I confess that, with but little turn for mechanical science, most of these complicated machines were rather surprising than comprehensible to me; so that, while my companions strolled through the apartments in quest of instruction, I followed leisurely in their rear, rather grieving than glorying in the inventive skill that had been lavished on their construction under national auspices. It may be considered more sentimental than practical in the present belligerent state of mankind, to doubt the wisdom of making military preparations under the amiable name of “defense,” yet I have never been able to understand why it should not be “constitutional” to create as well as to kill, and to make a sickle as well as a sword! Why it is that political law allows millions for the belongings of war, and denies a dollar to those genial arts which, in ten years, would do more for the progress of humanity than centuries of traditionary force have effected for its demoralization? Nay, how much more beneficially would these hundreds of workmen be employed, if government devoted their labor to the manufacture of such unpicturesque instruments as hoes, spades, rakes, axes, pitchforks, plows, and reaping machines; and if the army, which is to wield the perilous weapons that are strewn in every direction, were transmuted, under national patronage, into cultivators of those “homesteads” which politicians so cheaply vote them! But, alas! the soldier is epic, and the farmer only pastoral, and pageantry beats homeliness all the world over!
These lackadaisical fancies floated through my mind as I walked over the half mile or armory; and I hope I may not be set down as “too progressive” or “Utopian,” if I divulge them in this public confessional.
It was noon when we left the Armory and climbed to the fragment of Jefferson’s Rock, which affords the best coup d’oeil of this celebrated scenery.
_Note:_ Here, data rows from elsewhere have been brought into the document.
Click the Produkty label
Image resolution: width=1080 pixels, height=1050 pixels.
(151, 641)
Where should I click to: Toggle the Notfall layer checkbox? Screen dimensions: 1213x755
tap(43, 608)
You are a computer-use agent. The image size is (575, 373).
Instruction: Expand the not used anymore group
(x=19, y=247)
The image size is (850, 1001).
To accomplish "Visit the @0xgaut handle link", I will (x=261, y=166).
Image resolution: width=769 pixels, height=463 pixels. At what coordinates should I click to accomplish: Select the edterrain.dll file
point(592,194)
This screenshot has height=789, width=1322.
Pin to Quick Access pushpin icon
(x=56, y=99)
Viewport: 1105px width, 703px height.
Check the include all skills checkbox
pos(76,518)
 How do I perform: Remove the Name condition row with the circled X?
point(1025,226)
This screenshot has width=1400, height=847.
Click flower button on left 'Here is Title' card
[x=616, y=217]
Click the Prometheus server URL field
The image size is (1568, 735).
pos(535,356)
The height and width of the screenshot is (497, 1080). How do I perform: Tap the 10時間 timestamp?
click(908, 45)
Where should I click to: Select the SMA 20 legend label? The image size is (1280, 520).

It was a fatiguing tramp under a mid-day sun, but we found a breeze singing down the gorge of the Shenandoah when we rested under the old pine-tree among the cliffs. The rock itself is of very little interest, except for its association with Mr. Jefferson’s name, and its remarkable poise on a massive base. The drawing at the beginning of this article presents an accurate view of the whole scene. From the gap between the fragments the prospect combines the grand and beautiful in a wonderful degree. Beyond the brow of the hill very little of the town is seen to disfigure the original features of the prospect, so that the wilderness of mountain, forest, and water may still be as freshly enjoyed as they were by the earliest travelers. Indeed it is impossible for language to sketch the spirit of the spot more vividly than is done in the bold penciling of Jefferson. “You stand,” says he, “on a very high point of land; on your right comes up the Shenandoah, having ranged the foot of the mountain a hundred miles to seek a vent; on your left approaches the Potomac in quest of a passage also. In the moment of their junction they rush together against the mountain, rend it asunder, and pass off to the sea.” In a few distinct words of outline we have the geology and geography of the spot before us; but when the sun is lower and the shadows broader than at the time of our visit, so as to impart variety of tone and effect to the scene, it is difficult to conceive a wilder prospect than the mountains forming the gap, or a more placid landscape than that which waves away beyond it, till hill, forest, and river fade in the east. There is a remarkable contrast between the roughness of the foreground and the pastoral quiet of the distance, so that the very landscape seems to teach the need and harmony of repose after struggle.